Assignment:
From the first line to the last, output the entries exactly.

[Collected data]

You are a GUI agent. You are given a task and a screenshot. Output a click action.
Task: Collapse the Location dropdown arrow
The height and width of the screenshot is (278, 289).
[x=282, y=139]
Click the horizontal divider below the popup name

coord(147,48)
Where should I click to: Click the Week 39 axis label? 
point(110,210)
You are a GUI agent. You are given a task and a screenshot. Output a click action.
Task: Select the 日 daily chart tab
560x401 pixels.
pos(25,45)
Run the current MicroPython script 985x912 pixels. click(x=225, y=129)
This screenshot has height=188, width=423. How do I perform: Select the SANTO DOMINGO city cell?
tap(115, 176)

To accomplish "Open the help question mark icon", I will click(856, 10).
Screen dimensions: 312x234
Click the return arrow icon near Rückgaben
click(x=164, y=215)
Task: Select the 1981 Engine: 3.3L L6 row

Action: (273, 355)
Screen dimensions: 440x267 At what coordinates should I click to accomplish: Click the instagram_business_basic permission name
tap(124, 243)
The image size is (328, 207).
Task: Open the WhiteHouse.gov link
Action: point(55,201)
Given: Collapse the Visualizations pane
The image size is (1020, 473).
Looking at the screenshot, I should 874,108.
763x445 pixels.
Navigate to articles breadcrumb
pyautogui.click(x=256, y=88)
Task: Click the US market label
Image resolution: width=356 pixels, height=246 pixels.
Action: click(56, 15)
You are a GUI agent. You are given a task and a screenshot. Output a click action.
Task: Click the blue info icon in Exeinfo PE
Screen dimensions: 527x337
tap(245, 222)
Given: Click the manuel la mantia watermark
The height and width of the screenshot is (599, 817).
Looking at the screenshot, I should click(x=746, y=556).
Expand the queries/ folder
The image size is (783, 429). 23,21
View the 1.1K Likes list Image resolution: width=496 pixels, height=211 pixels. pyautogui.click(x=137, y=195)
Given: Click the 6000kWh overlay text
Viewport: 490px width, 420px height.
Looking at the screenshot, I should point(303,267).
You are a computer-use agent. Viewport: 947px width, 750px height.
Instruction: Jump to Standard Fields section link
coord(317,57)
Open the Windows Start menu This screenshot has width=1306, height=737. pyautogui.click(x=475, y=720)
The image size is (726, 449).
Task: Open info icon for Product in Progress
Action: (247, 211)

Exercise output:
You are a GUI agent. You are given a task and a screenshot. Output a click action.
Task: Collapse the Location dropdown arrow
The height and width of the screenshot is (278, 289).
[x=282, y=139]
Click the horizontal divider below the popup name

coord(147,48)
Where should I click to: Click the Week 39 axis label? 
point(110,210)
You are a GUI agent. You are given a task and a screenshot. Output a click action.
Task: Select the 日 daily chart tab
560x401 pixels.
pos(25,45)
Run the current MicroPython script 985x912 pixels. click(x=225, y=129)
This screenshot has height=188, width=423. How do I perform: Select the SANTO DOMINGO city cell?
tap(115, 176)

To accomplish "Open the help question mark icon", I will click(856, 10).
Screen dimensions: 312x234
Click the return arrow icon near Rückgaben
click(x=164, y=215)
Task: Select the 1981 Engine: 3.3L L6 row

Action: (273, 355)
Screen dimensions: 440x267 At what coordinates should I click to accomplish: Click the instagram_business_basic permission name
tap(124, 243)
The image size is (328, 207).
Task: Open the WhiteHouse.gov link
Action: point(55,201)
Given: Collapse the Visualizations pane
The image size is (1020, 473).
Looking at the screenshot, I should 874,108.
763x445 pixels.
Navigate to articles breadcrumb
pyautogui.click(x=256, y=88)
Task: Click the US market label
Image resolution: width=356 pixels, height=246 pixels.
Action: click(56, 15)
You are a GUI agent. You are given a task and a screenshot. Output a click action.
Task: Click the blue info icon in Exeinfo PE
Screen dimensions: 527x337
tap(245, 222)
Given: Click the manuel la mantia watermark
The height and width of the screenshot is (599, 817).
Looking at the screenshot, I should click(x=746, y=556).
Expand the queries/ folder
The image size is (783, 429). 23,21
View the 1.1K Likes list Image resolution: width=496 pixels, height=211 pixels. pyautogui.click(x=137, y=195)
Given: Click the 6000kWh overlay text
Viewport: 490px width, 420px height.
Looking at the screenshot, I should point(303,267).
You are a computer-use agent. Viewport: 947px width, 750px height.
Instruction: Jump to Standard Fields section link
coord(317,57)
Open the Windows Start menu This screenshot has width=1306, height=737. pyautogui.click(x=475, y=720)
The image size is (726, 449).
Task: Open info icon for Product in Progress
Action: (247, 211)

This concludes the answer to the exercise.